Evidence for secondary claims should focus on the timeline and the link to your service. If your condition did not start in service but was caused by another service-connected disability, your evidence should highlight your new condition’s history. You should describe how the new condition has developed or worsened since you began experiencing the symptoms of your service-connected disability. In addition to your Lay Statement, which will describe the timeline of your new condition and your symptoms, you can provide medical research that supports the link. 

An example could be a secondary claim for erectile dysfunction in connection to PTSD. There are many research articles establishing the correlation between chronic mental health disorders and sexual dysfunction. Every secondary claim should include the most recent peer-reviewed medical literature available.  

Most medical conditions affect each other because the body is a complex organism with many inter-connected organ systems that all interact.
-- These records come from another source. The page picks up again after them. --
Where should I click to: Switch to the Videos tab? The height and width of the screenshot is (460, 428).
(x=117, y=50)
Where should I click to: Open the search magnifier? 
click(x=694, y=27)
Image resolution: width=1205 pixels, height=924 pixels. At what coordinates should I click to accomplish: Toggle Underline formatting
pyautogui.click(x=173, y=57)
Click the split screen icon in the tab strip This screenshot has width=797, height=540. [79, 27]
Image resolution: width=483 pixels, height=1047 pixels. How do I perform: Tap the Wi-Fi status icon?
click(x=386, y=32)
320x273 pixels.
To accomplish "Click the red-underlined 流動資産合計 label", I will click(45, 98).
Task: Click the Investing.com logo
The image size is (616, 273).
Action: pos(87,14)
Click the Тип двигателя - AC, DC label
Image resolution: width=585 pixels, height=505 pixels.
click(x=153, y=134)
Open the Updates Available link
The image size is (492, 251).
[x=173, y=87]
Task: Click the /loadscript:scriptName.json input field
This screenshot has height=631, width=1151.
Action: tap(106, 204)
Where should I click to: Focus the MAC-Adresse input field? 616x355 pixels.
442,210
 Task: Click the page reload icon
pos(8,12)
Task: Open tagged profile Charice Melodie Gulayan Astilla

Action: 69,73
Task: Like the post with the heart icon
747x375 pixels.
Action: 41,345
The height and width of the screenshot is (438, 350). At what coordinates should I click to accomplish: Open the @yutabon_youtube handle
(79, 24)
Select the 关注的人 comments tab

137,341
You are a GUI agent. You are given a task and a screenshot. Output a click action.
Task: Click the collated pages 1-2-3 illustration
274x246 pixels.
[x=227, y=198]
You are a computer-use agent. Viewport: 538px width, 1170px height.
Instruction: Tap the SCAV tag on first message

Many medical studies prove these connections, and although everyone is different, predictable patterns exist and are highlighted in medical research studies. A little research can provide you with adequate support for the connection of certain symptoms. And given that your disability status is in question, it’s worth it to put in the extra effort. 

6. Presumptive Claims Require Proof of Exposure

Presumptive claims attempt to link your disability to prior exposure of harmful toxins or chemicals that occurred during service. For presumptive claims, your evidence should focus on proving exposure and establishing a current diagnosis. Most exposure can be established with evidence of your service location and dates. Pictures are powerful evidence and can help you win a case. Many Veterans exposed to Agent Orange during the Vietnam conflict have struggled to prove their exposure due to poor record-keeping at the time. Many of these claims have been won based on photos, letters, and even military memorabilia. 

You may not have access to confidential documents that prove your exposure, but any evidence you can provide can help connect your symptoms to your exposure.

7. Chart How Your Symptoms Get Worse

The escalation of any symptoms or diagnoses is the basis for an aggravation claim. Evidence should focus on the progressive worsening of your symptoms and the link to your service or service-connected prior claim. To prove an aggravation claim, you must not only show that your condition has worsened beyond its natural progression, but that your service or another disability caused the escalation. 

It can seem complicated, but all successful claims must somehow be tied to your service. An entrance physical that notes a condition as asymptomatic can be powerful evidence for your claim if it is followed by documentation of emerging symptoms, changing medications, or new treatments. You want to chart the escalation of the disease or disability. 

Medical literature that shows how certain physical or medical conditions are linked can help win a claim for aggravation. If your symptoms, disease, or condition has advanced more rapidly than normal, be sure to mention it. This aggravation could help you win your claim.

Hopefully, this review of supportive evidence and how it relates to your various claims can help you collect all the proper information, paperwork, and proof you need to get the highest rating that you medically, legally and ethically qualify for. The type of evidence you need depends on the type of claim you file. Stay focused on the relevant information, develop a full understanding of the claim process, and then secure any evidence that validates your claim.